Hugh| 7.29.10 @ 4:48PM
My family owned several of the old Beetles. We started with a 57
convertible, traded it in for a 59 convertible. We kept that car
till it died in 1975 (I learned to drive in it). We got a 67
(which one of my brothers totaled) then a 68. We traded that one
for a 73, which in turn was traded in for a 74 Superbeetle.
Learned to drive on a '57 Beetle--one with the tiny oval rear
window and a "roller" on a pedestal for an accelerator. No gas
gauge--just a flip over lever on the firewall to activate the
reserve--just like an old BMW motorcycle (well sort of). It
belonged to my Uncle who gave it to my Grandfather. A whopping 36
horsepower!
Was tooling around muddy rural dirt roads having the time of my
life at 9 years old!! The clutch and stick shift were almost
intuitive. Pawpaw built a little trailer using the front axle off
a wreck to haul his flat bottomed fishing boat--that way his
spare would also fit the trailer. Neat little car. The "new"
version was a reskinned rabbit/golf--same troublesome power
train.
Capt G| 7.30.10 @ 2:35AM
The new retro cars most abjectly fail the styling test; they're
purported forte. Every last one of them are fat, with the Mini
leading the parade. Their previous incarnations had far more
lithe and distinctive styling, most notably because they predated
the composite molded in bumper of today's cars. Bumpers. You
remember bumpers; those things you and a buddy grabbed to lift
the car end out of trouble. The things you hung on to while
skeeching in the snow-covered streets.
Beetles never got great gas mileage, as compared to an early
Honda or Toyota, and referring to their handling as similar to
the Porsche 911 is apt only when you consider that the 911 "is
the ultimate execution of a bad idea". You don't hang 60% of a
vehicle's weight out the back end without creating understeer on
the order of the Queen Mary. They only failed to suffer the 911's
propensity for lift-throttle oversteer due to the fact that doing
anything with the throttle on a Beetle was an unremarkable event.

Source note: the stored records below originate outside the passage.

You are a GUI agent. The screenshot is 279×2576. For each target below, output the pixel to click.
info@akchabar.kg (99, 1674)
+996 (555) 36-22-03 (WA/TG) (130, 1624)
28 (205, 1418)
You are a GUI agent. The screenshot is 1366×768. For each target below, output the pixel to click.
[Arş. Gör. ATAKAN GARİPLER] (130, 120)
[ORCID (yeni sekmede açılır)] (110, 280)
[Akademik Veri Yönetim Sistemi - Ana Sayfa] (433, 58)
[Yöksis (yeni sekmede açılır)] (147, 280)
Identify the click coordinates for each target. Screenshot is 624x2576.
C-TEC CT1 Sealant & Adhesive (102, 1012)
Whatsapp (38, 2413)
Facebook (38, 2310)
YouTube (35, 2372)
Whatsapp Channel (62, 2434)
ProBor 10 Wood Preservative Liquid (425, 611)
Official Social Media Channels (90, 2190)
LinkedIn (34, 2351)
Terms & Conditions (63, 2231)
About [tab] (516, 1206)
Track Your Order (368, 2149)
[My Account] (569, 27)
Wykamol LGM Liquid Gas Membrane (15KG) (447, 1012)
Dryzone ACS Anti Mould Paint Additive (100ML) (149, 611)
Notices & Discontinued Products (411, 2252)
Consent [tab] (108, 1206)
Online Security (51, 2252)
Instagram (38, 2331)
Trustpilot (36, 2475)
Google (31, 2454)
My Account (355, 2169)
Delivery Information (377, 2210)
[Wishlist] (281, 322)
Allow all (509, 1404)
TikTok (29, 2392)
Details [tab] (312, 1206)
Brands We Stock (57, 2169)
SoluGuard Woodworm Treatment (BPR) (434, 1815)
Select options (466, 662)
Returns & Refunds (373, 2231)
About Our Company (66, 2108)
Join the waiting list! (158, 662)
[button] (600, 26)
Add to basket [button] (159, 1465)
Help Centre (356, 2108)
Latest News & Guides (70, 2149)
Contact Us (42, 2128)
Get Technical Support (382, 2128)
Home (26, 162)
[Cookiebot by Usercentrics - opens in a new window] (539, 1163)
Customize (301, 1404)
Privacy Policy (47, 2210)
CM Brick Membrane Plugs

Beetles had traction which is to vehicle dynamics a variant of
the idiocy that heavy cars "hug the road". That said, you might
not have been able to zip around a corner in the snow or in the
dry in your Bug but you could drive it through anything in a
straight line.
The Beetle had the best seat-belts of the era, period. It had a
great glove box and not a stylized plastic black hole. It's
transaxle was sweet shifting in the same way Porsches were with
second gear back a this-a-way and third up over there sorta.
An old Beetle would never sell today to the same people it sold
to when originally produced. You can't even begin to imagine
where you'd put the six speakers to a modern car stereo system
although, although kids would marvel today that the car had no
need for a battery as long as there was someone to push start
you.
Air conditioning? We all knew the end was near for the old Beetle
when they introduced air-conditioning. When you could get a 5%
increase in power to the rear wheels just by turning the
headlights (and the generator) off ,the power sapping effects of
an air-conditioning compressor boded ill.
If the heater boxes astride the engine were not rusted out you
could, after a time, get a decent amount of heat to your feet.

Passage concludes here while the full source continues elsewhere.